Огрызков находился сейчас в незнакомой местности, изрытой оврагами и овражками, поросшей частым, высоким кустарником. До позднего утра ему не следовало уходить отсюда на поиски дороги, которая вела к намеченной цели. Люди, имевшие опыт, говорили ему, что ранний одинокий путник на захваченной земле виден как на ладони и невольно привлекает к себе внимание. И хотя он был в стеганке, в шапке-ушанке, а ноги в просторных сапогах хорошо грели свежие шерстяные портянки, предзоревая прохлада октябрьской ночи давала себя знать. Пришлось найти на обочине яра узкую промоину, натаскать туда листьев, сорванных в минувшие дни злобствующим ветром, и затихнуть в этой не то походной, не то звериной постели.
Это был его первый отдых и сон в пятидесяти — шестидесяти километрах от родных мест, где прожил годы детства, юности… Словом, близко от всего того, о чем при воспоминании душа согревалась и на глаза настойчиво просились те мужские две слезы, что не падают на щеки, а застревают на ресницах.
Огрызков вздохнул. Согретый постелью из сухих листьев, в затишье промоины, он стал дремать. Но прежде чем погрузиться в тот глубокий сон, какой приходит к людям уставшим, к людям крепкого здоровья, он вспомнил: перед тем как ему входить в самолет, старшина Иван Токин так обнял и поцеловал его, что и сейчас челюсти и плечи ощущают крепость этого поцелуя.
А человек высокого положения в прифронтовой полосе, пожимая ему руку, сказал: «Надеюсь, мы с тобой, товарищ Огрызков, обнимемся при встрече на освобожденной земле!»
И еще вспомнил Огрызков, что из приземлившегося самолета он вылезал как-то медвежковато, не с той скоростью, какую требовал момент. И летчик, которому тут же надо было взлететь, сердито толкнув его сзади, обругал «пошехонцем», «лениво сработанным». Сейчас Огрызков об этом подумал так: «Толкнул он меня горячо, а все же с жалостью. Человек он дельный и рассудительный. По такому времени можно было бы и больней толкнуть за нерасторопность. Время не велит держать обиду на таких…» С этой ясной мыслью он и уснул.
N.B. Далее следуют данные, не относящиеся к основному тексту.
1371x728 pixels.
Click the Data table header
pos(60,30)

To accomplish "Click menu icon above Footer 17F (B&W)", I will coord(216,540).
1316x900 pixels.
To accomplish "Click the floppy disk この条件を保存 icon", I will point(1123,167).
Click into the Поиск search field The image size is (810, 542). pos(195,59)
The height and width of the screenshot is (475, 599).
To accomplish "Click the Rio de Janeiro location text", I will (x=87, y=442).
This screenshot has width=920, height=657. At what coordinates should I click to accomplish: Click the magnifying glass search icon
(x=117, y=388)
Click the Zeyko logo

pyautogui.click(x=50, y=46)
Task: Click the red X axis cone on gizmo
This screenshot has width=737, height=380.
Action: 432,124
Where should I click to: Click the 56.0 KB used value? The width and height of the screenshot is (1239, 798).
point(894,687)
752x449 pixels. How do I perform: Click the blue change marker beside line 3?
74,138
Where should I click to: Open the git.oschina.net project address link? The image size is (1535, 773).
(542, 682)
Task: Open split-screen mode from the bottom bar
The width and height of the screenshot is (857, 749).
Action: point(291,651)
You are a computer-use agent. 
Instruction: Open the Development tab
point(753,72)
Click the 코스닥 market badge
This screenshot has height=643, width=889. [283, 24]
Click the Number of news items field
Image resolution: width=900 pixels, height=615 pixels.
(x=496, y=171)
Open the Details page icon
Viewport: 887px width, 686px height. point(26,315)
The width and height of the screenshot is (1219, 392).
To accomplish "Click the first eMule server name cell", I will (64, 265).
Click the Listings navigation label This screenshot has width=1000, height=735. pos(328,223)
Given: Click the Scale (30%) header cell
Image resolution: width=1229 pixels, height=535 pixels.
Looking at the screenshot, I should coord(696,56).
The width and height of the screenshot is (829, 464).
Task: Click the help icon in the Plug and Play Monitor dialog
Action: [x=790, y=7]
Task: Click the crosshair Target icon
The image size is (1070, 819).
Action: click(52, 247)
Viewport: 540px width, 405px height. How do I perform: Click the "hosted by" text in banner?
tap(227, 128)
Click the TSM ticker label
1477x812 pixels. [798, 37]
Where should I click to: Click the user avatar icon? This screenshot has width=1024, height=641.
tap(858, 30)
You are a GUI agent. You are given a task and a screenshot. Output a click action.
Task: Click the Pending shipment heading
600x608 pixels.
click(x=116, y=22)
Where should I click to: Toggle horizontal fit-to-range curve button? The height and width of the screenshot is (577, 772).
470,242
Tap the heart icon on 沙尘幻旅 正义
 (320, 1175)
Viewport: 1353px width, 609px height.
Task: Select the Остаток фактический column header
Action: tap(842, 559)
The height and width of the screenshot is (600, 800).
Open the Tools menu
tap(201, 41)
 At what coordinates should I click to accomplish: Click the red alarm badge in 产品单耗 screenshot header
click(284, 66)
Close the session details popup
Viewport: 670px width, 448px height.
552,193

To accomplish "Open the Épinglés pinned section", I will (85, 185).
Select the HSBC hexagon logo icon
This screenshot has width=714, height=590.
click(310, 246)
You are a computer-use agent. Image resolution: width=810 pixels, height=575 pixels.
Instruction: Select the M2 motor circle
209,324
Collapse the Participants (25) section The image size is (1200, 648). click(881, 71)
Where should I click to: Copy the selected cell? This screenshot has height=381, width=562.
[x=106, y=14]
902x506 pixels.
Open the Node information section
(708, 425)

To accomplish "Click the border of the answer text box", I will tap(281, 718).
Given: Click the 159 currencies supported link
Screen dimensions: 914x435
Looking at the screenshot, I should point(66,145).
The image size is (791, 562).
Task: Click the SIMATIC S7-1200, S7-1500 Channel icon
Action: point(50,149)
Спал Тит Ефимович крепко и долго. Разбудил его поднявшийся свежий степной ветер, с шорохом загнавший в узкую промоину стаю сухих листьев. Потом ветер круто повернул и, натыкаясь на голые сучья, со свистом стал крушить где-то выше промоины и выше самого оврага. Взглянув на небо, Огрызков понял, что сегодняшний ветер совсем не тот, что буйствовал несколько минувших дней. Сегодняшний ветер был предвестником ясной погоды: он вздыбливал облака выше и выше, расталкивал их по сторонам. В воздухе прибавлялось все больше синевы. Через неполные просветы на минуту проглядывало солнце, одичавшее, повитое тусклой белизной. Границы видимости ширились…
Солнечные проблески давали знать Огрызкову, что утро вот-вот уступит началу погожего дня. Он вдруг забеспокоился. Встал со своей шуршащей постели, отряхнулся и начал приглядываться и прислушиваться к диковатой местности, приютившей его на ночевку. Ничего опасного и подозрительного он не увидел.
Огрызков вскинул сильно облегченную сумку за спину: в ней теперь ни лекарств, ни бинтов — только скудный запас харчей. Потом взял увесистый костыль из выдержанного, крепкого дерева с обточенным верхним концом и с металлическим колпачком на нижнем, тонком, конце. Костыль сразу напомнил ему о старшине Токине. «Это он, Ваня Токин, вручил мне его перед отправкой. Еще сказал: «Учти, Тит Ефимович, что костыль уже побывал в тылу врага. Сильнее опирайся на него, если нужно стать стариком, а при случае им можно как оружием…» — вспоминал Огрызков советы старшины, выбираясь на степной простор.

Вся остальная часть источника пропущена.